Yes. So the simple answer is that I burned out during what became the last year of my law practice. I practiced in total for seven years, and really going into the sixth year of my practice, was just noticing that I wasn’t kind of in love with my practice the way that I had been. I was disengaging in certain ways. I just wasn’t as connected to things as I had been. And I just didn’t feel like I was managing my stress in the same way. I didn’t know what burnout was. If you had told me there was a word called burnout, I may have cobbled together some sort of definition of it, but I certainly didn’t have an appreciation for the nuances of what that was.

And really, over the span of about a year’s time, kind of started on one end of the spectrum of burnout, where I’d show up to work just 10 minutes later. And it’s like, “Monday, I don’t want to go in.” And so everything became a little bit more effortful. And as that progressed, it became really very much a feeling of exhaustion that I couldn’t shake, feeling very cynical, especially toward my clients, so outwardly very professional, but a lot of inward eye rolling going on with: Do we have to have this conversation? Can you figure this out yourself? You’re not going to listen to my advice anyway, so why are we having this conversation, kind of mentality, to really at the worst part of it, experiencing panic attacks on a very regular basis, and then being in the emergency room twice because of the stress. I had stomach aches that were so bad that I couldn’t physically move, and so I had to go to the hospital for that.

So really, seeing kind of that whole span of not so great stuff, took a few wrong turns, but eventually decided that I wanted to go back and get a master’s degree in applied positive psychology, thinking that learning the science of wellbeing and learning the science of resilience and what have you, would provide me with the ability to teach other busy professionals, other lawyers, how not to end up in the position that I ended up in.

BREE:

Right, right.

CHRIS:

Paula, can you tell us? I’m really curious about again, the notion of you kind of finding yourself, I’ll characterize it as unhappy in the profession. And kind of what then took you to … I hear these great things about this MAPP program at the University of Pennsylvania. Right? Seems like this secret society of awesome people who want to kind of re engineer things in a very positive way, again, a master’s of applied positive psychology. What took you there? And then how did that ultimately lead to your development of the Stress and Resilience Institute?

PAULA:

It took me a long time to find the program. I didn’t just happen to go, “Wow, there’s this thing called positive psychology, and it’s at The University of Pennsylvania.” When I was thinking about re-crafting my career when I was burning out, I actually, I loved to bake, so I thought I was going to be a pastry chef. So I had applied to The French Culinary Institute in New York City and was accepted, and was going to go to pastry school, and had the opportunity before I went to do a little bit of a week long kind of externship at a swanky restaurant in San Francisco near where my brother used to live, and hated every minute of it. And it was at that point where I took a step back and thought, “I need to be a little bit more intentional now about what I really want to do post legal profession career.”

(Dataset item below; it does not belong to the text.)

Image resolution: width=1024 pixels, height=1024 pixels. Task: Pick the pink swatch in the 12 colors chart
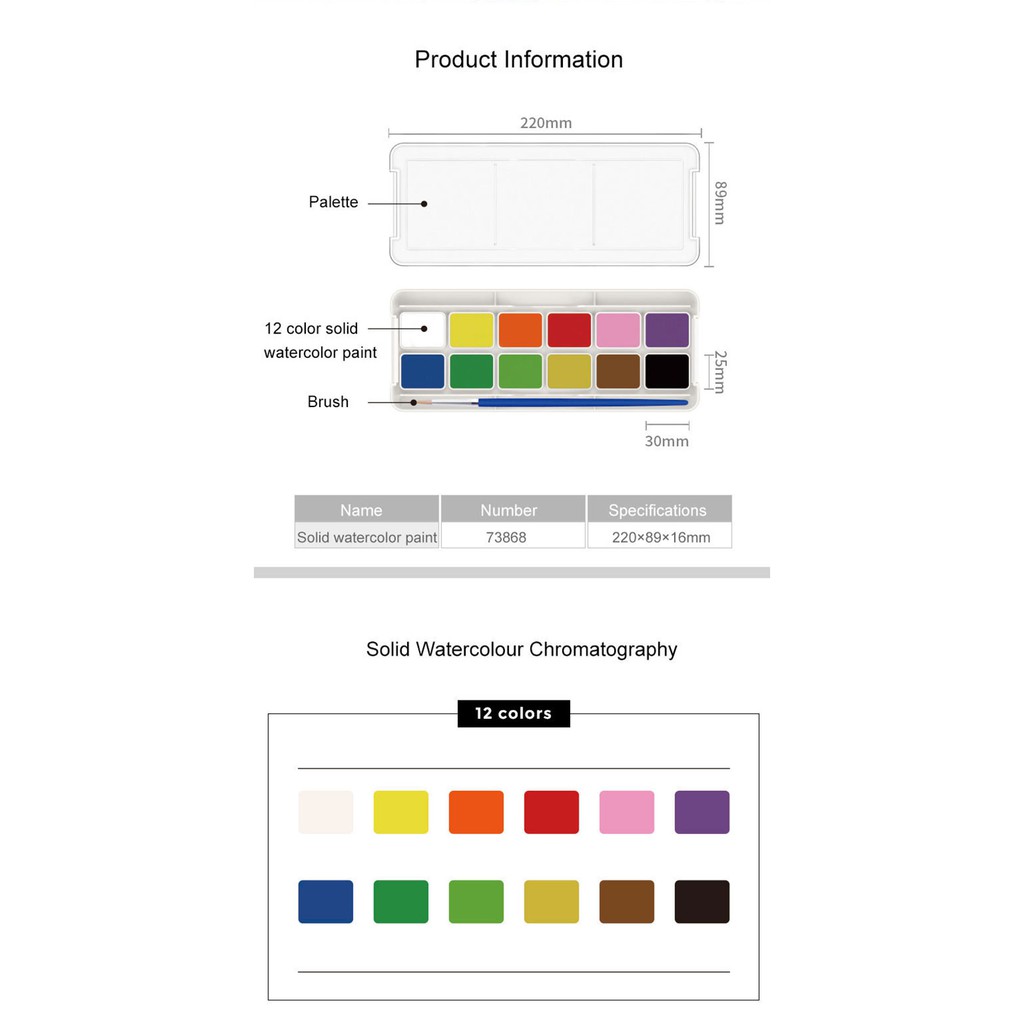pos(627,812)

And I ended up hiring a coach who had just finished the positive psychology program that we’re talking about. And I said, “There’s positive psychology, what is that?” Because my undergrad is in psychology, and I’ve been fascinated with that area of science. Sorry. I’m hearing a lot of echo. That hasn’t happened before.

BREE:

Let’s take a break here and figure that out. A wonderful thing is we have the ability to edit, so we could just fix the problem and then pick it up with the question that Chris asked.

PAULA:

Sure.

CHRIS:

Paula, can you tell us about the MAPP program? And obviously, it sounds like you’ve studied psychology in your undergrad, and I had never heard of a master’s of applied positive psychology. It looks to be at the University of Pennsylvania. What led you there? And how did that ultimately kind of transition you into The Stress and Resilience Institute.

PAULA:

I hadn’t heard of it either, and it was absolutely fascinating to me. I was less than intentional in terms of figuring out my next step after my law career, and thought that I was going to go to pastry school because I loved to bake. And so it was again just sort of this random thing that I thought would be a fun thing to do. And I actually went so far as to do a week long internship at a restaurant near where my brother lived in San Francisco and immediately knew it was not the thing that I wanted to do, which was really frustrating because I thought I had figured it all out. I thought I had figured out my escape from law. And it turned out that it was the wrong direction.

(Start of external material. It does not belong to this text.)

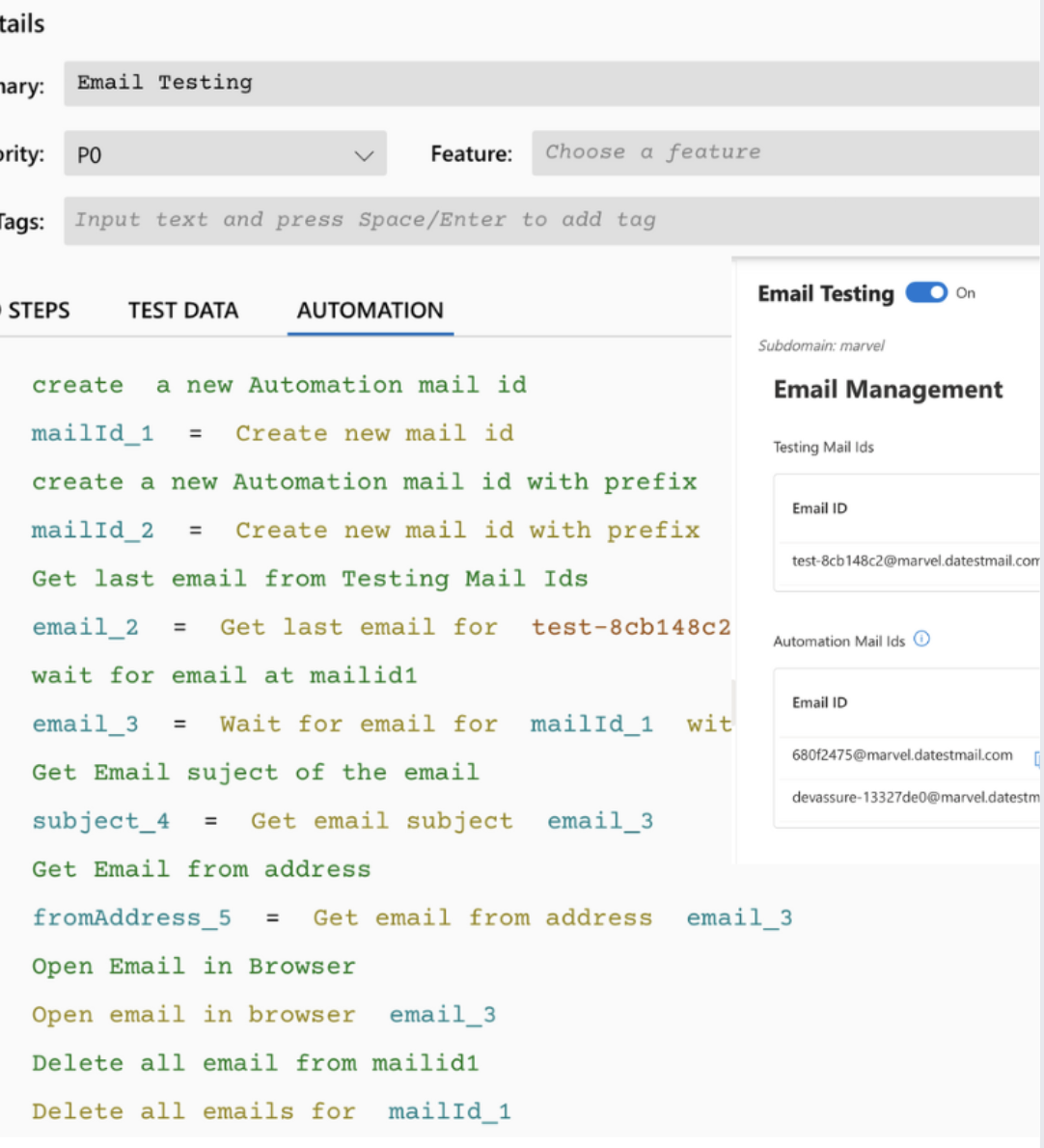Click the Tags input field
1044x1148 pixels.
pos(386,219)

So what I ended up doing was hiring a coach to help me sort of be more intentional with the next steps in my career. And she had actually just finished the positive psychology, this MAPP program at Penn. And she was telling me about it, and I said, “There’s a positive psychology program, what is this?” Because as you mentioned, my undergrad is in psychology, and I’ve always loved the science of it. But when I finished my undergrad, there wasn’t this sort of program yet, nor a named science of positive psychology, and I did not want to go and get an advanced degree in any other aspect of psychology, which is what led me to law school.

And so I just started to dig into it, and everything about it just really intrigued me. And because I had wanted to get some sort of formal degree in the science of being able to help busy professionals not burn out, and deal with their stress, and all of that, it just seemed to make the most sense for me, and just really was something that I connected to. And even when I started at the program, I don’t know, there was nothing very specific about positive psychology generally that made me go, “I’m going to Penn to learn about this particular aspect of positive psychology.” It was really just showing up and sort of being open to what the science was and how I could apply it.

And when we got to the components and the sections and the research on resilience, it just really connected with me. It connected with me in a lot of different ways. And I thought it was something, A, that I could’ve used, and B, that I could teach other people. And the professors and the folks at Penn are really world renowned experts in this area of science. And so once I dug into resilience, it’s a passion of mine that has never left. And how this helped to form my institute is that when I finished the program at Penn, the United States Army had actually been putting together a train the trainer resilience program with Penn for their senior non-commissioned officers and officers, just to help them deal with the mental health challenges they were experiencing with all of the deployments and the high op tempo that was going on at the time.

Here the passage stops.